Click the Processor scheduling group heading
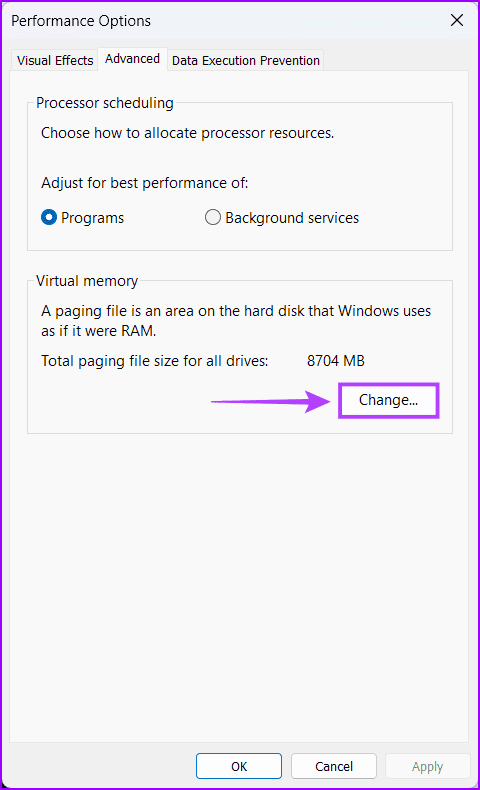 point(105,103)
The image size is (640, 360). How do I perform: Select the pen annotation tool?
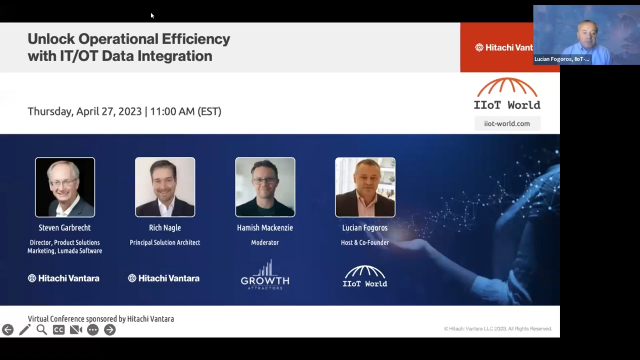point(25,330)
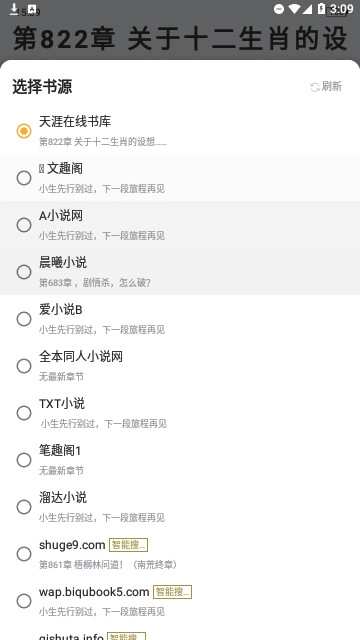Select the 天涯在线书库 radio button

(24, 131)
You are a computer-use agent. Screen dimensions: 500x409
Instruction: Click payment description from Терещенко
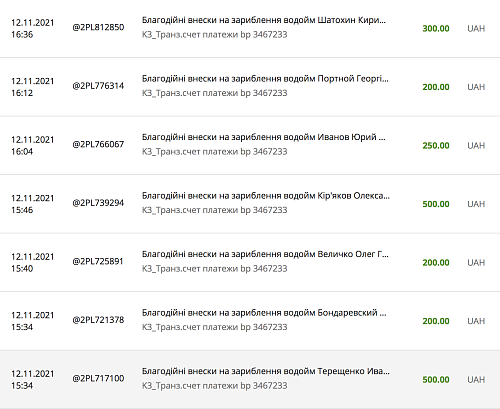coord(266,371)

...

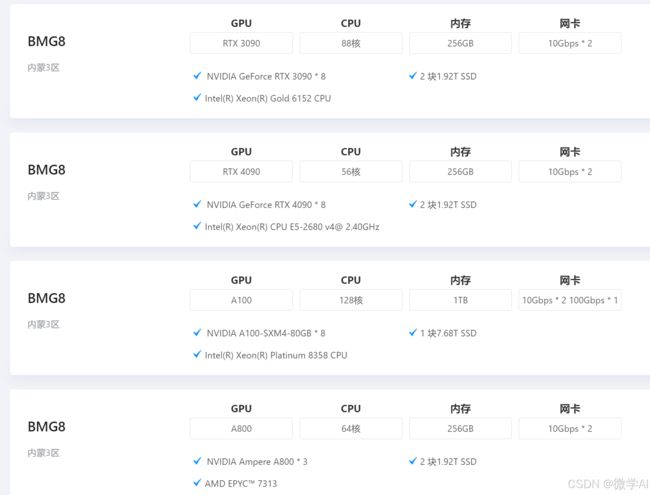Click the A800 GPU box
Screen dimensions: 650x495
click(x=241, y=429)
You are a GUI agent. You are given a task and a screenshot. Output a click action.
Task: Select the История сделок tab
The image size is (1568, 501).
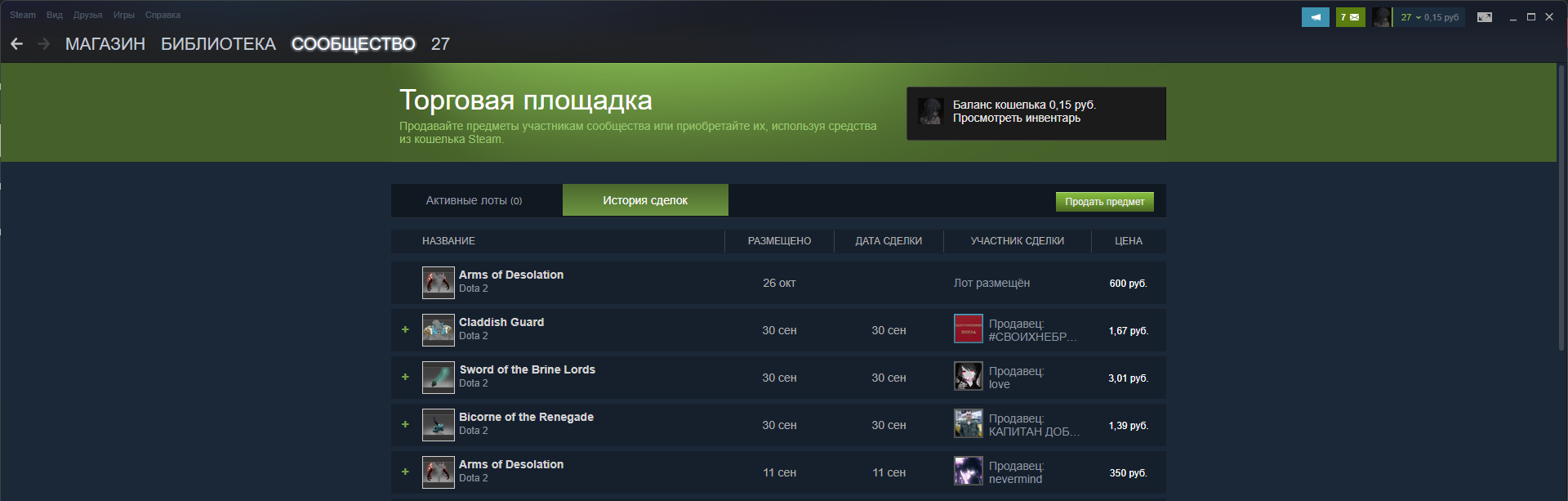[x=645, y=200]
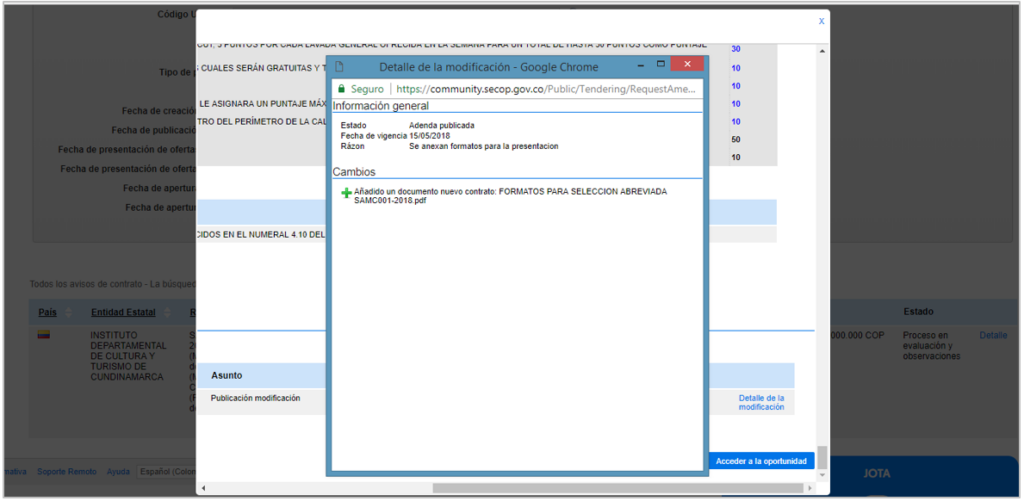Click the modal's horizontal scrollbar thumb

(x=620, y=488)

---

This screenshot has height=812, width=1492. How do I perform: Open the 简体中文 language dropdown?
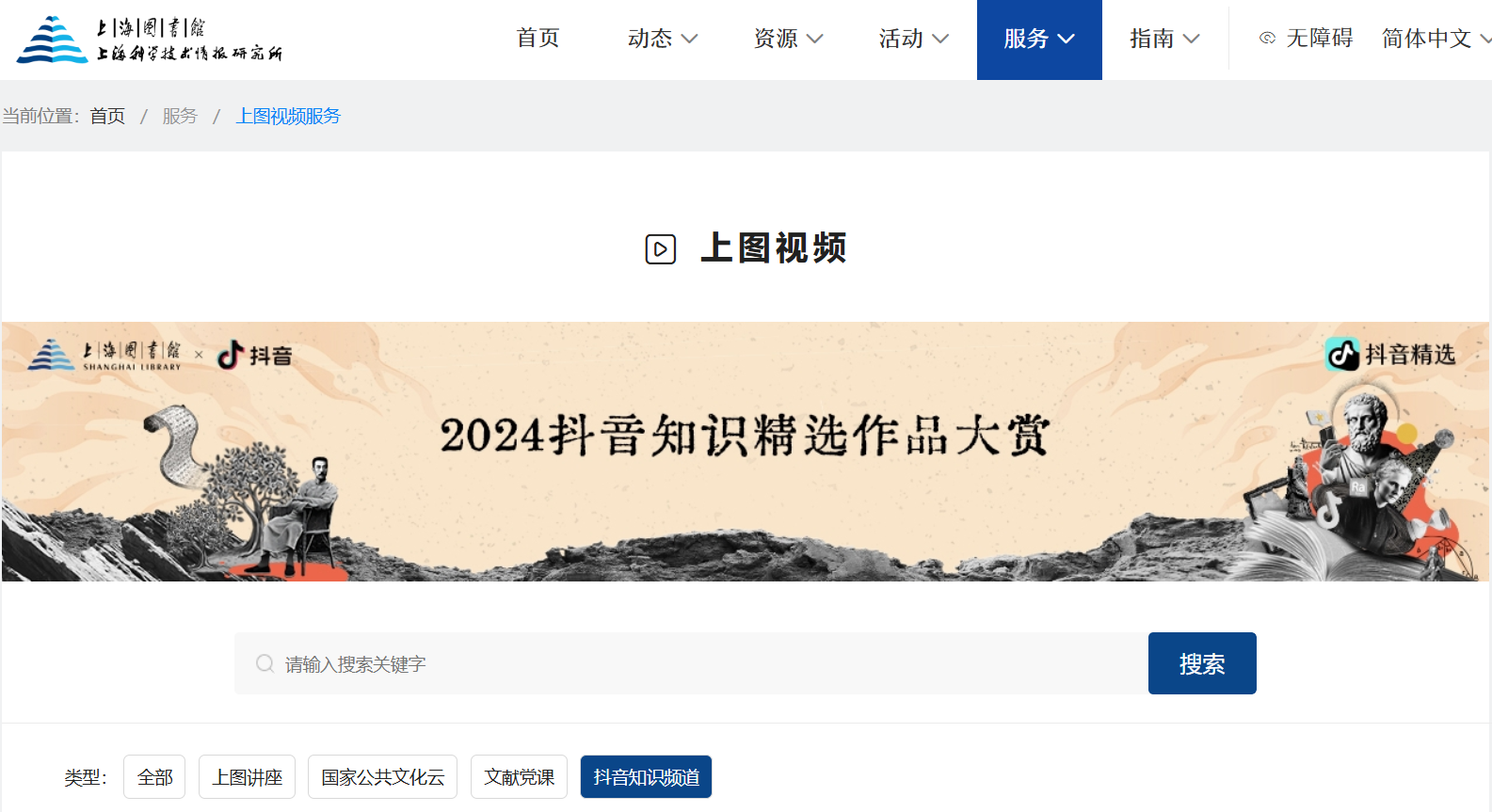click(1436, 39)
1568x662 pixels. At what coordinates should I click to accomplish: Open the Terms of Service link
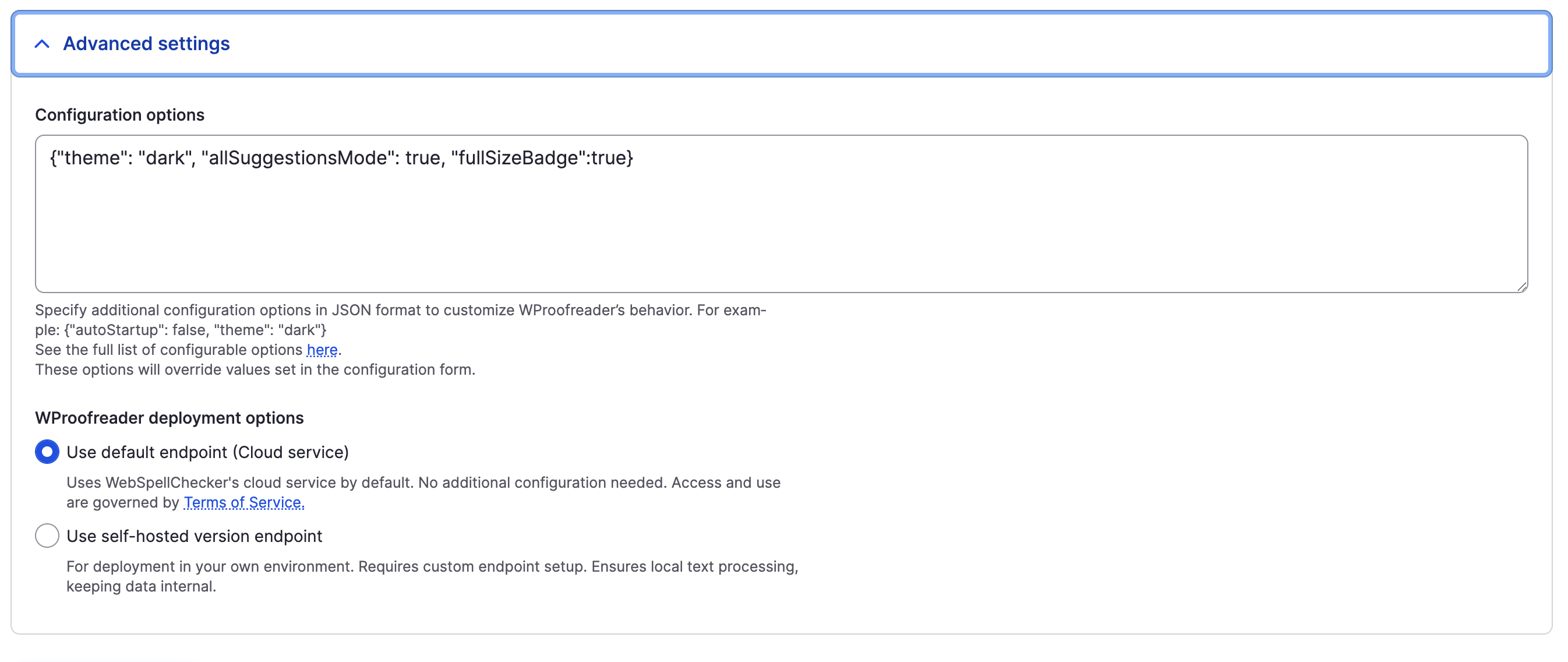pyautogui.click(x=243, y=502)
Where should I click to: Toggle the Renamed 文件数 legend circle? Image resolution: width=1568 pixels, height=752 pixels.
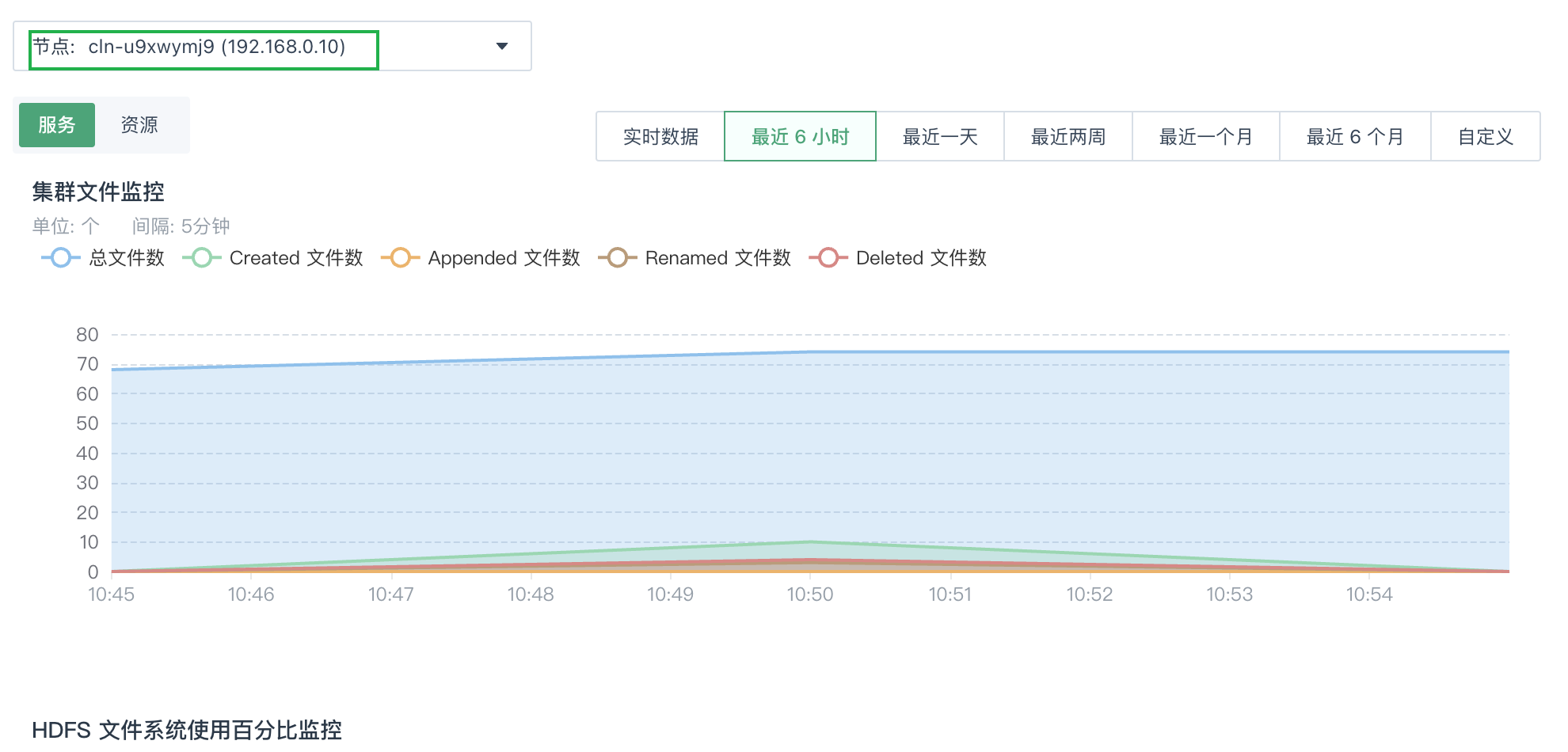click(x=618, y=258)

* EXERCISE INSTRUCTIONS *
Give the count of lines in the records above that hold the string "agent", and only that count.

* RESULT *
2